Cohen thinks many of the polls before the election were skewed in favor of Clinton because of social desirability bias: people telling pollsters they supported Clinton because they thought that was more socially acceptable but then opting for Trump in the privacy of the voting booth. Also, polling didn’t do an effective job of capturing voter enthusiasm, he said. Trump had more energized supporters who showed up at polling places on Election Day in greater numbers than analytical models had predicted. Predictive modelers looking to forecast elections need to find ways to incorporate these other factors into their models, said Cohen, who is also an adjunct professor at George Washington University’s Graduate School of Political Management.

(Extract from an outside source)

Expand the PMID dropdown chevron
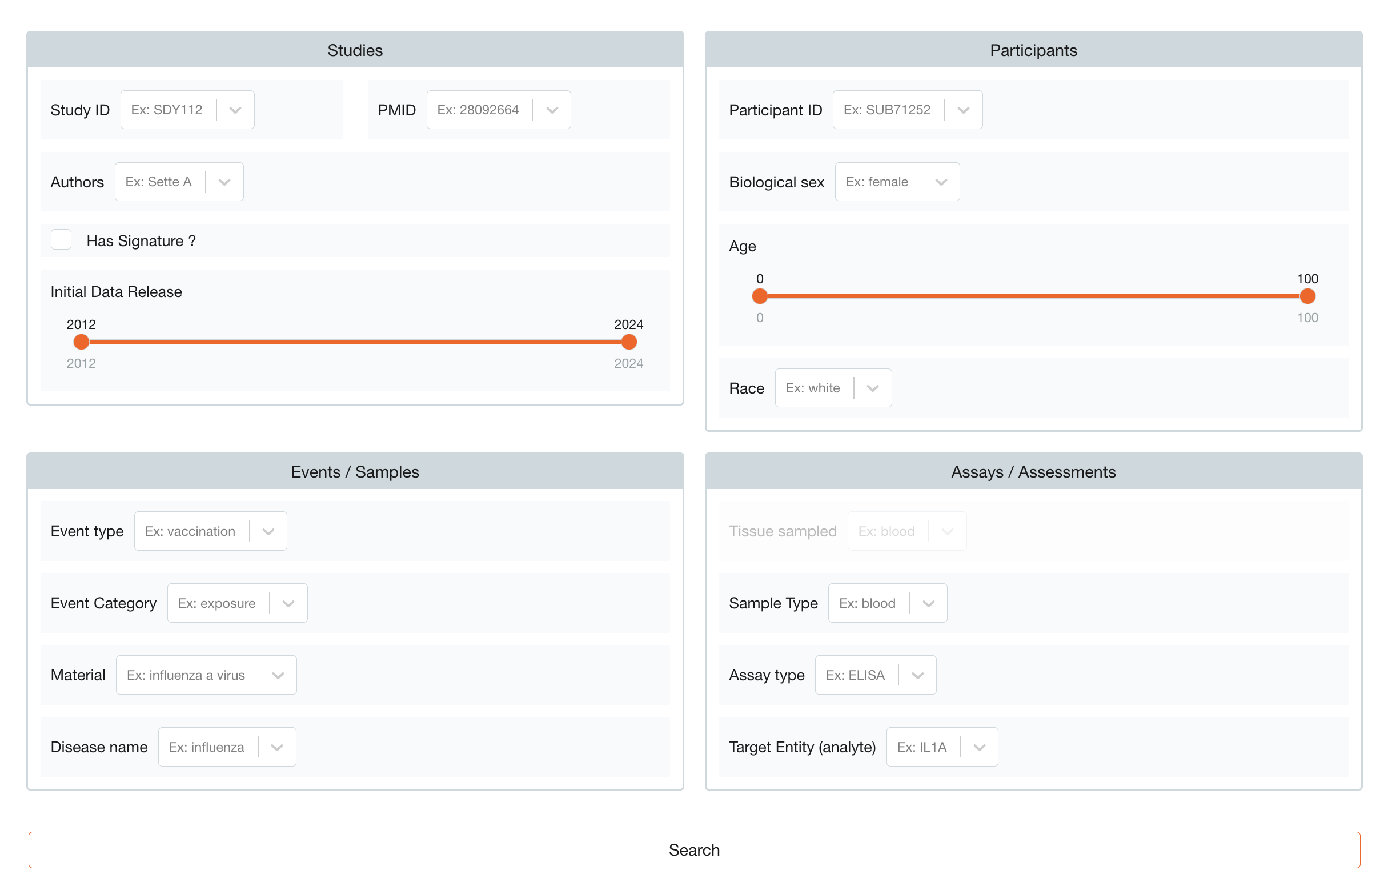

The good news for corporate enterprises is that their analytics teams are generally in a better position to make predictions compared to those working for campaigns. Businesses tend to have far more data about customer behavior or their operations than campaigns have about voters. In addition, each election is a unique head-to-head matchup, which limits how historical data can be used to model voting. Even so, problems can arise in corporate applications due to a lack of sufficient data for “training” predictive models to ensure they produce accurate results. That’s particularly an issue when data scientists are running machine learning applications, said Mike Gualtieri, an analyst at Forrester Research. “Machine learning thrives when there’s a lot of historical use cases to learn from — when there are many training events,” he said. And to avoid business missteps, analytics teams need to know when to hold off on touting the output of predictive models that aren’t rock-solid, even if it means scrapping them and moving on to something else. “There are just some things you can’t predict,” Gualtieri cautioned.